Sunday, June 23, 2019

Wives And Daughters by Elizabeth Gaskell


“To begin with the old rigmarole of childhood. In a country there was a shire, and in that shire there was a town, and in that town there was a house, and in that house there was a room, and in that room there was a bed, and in that bed there lay a little girl;”
― Elizabeth Gaskell, Wives And Daughters


Elizabeth Gaskell’s fifth and final novel, Wives And Daughters begins in the small English town of Hollingford in the early 1820/30s and focuses primarily on the bright and loving Molly Gibson. It was first released in serial form in the Cornhill Magazine from August 1964 to January 1866 and released as a book in 1866 by Smith, Elder And Company.

The Cornhill Magazine was a monthly literary journal which peaked in circulation under editor William Makepeace Thackery in the 1860s. It specialized in serializations of new and current novels and articles of interest on many differing subjects to interest the Victorian reader of the time and was a rival publication of Dickens’ All The Year Round. Works included in The Cornhill Magazine included such important novels as Washington Square by Henry James, Far From The Madding Crowd by Thomas Hardy and Wives And Daughters by Elizabeth Gaskell.

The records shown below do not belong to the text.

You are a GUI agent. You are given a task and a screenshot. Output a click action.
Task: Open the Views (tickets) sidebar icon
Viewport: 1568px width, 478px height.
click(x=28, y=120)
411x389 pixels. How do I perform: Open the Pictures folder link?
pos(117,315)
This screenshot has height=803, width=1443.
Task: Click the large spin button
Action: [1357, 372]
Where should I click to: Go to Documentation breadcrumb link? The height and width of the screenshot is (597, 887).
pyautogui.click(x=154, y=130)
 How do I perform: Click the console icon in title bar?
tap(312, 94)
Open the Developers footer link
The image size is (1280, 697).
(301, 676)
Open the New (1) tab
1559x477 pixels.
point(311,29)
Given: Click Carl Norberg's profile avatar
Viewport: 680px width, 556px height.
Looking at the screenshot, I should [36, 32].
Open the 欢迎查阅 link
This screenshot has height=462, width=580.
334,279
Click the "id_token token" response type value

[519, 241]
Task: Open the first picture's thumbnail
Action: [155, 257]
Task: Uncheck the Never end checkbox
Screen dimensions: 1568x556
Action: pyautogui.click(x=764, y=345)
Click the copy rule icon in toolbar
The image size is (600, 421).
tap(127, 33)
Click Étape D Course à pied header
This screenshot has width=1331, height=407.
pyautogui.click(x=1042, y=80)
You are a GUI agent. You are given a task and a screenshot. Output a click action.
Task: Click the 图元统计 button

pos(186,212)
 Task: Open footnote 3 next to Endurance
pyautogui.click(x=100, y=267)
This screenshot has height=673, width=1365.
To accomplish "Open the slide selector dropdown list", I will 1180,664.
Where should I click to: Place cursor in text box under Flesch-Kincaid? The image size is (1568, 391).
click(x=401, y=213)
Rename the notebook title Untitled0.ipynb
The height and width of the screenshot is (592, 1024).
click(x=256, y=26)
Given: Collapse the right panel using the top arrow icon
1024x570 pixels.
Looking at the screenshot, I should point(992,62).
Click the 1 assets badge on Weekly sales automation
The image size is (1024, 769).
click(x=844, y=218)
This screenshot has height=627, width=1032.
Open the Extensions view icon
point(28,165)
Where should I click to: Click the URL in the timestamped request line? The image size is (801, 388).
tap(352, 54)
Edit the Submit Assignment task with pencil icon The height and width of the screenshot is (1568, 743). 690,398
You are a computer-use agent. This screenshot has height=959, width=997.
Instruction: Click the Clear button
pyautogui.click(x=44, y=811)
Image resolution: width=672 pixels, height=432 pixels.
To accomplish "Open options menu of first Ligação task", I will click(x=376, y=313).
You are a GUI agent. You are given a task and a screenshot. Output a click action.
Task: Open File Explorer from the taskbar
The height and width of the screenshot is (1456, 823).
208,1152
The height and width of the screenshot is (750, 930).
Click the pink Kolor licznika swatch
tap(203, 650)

“I won't say she was silly, but I think one of us was silly, and it was not me.” 
― Elizabeth Gaskell, Wives And Daughters

The town of Hollingford was richly representative of a common country community and was based upon the real life town of Knutsford in Cheshire where Elizabeth Gaskell spent her childhood. Knutsford was a place that had provided a wealth of stories and characters for Elizabeth Gaskell, including her much beloved Cransford stories - Mr. Harrison’s Confessions, Cranford, Round The Sofa and My Lady Ludlow.

Gaskell’s Hollingford has a large caste of characters - its respected resident aristocracy in Earl & Countess Cumnor, its respected country doctor, its conservative spinsters and its small shops where news is exchanged and not-so-current fashion items are purchased. The rural life lives closely and comfortably with town life and everyone moves on with the secure sense that others have lived just so for many years before. In Hollingford we have a wonderfully deep and accurate sense of small town life during Victorian times - the old ways versus encroaching change and the class system and its changing sensibilities.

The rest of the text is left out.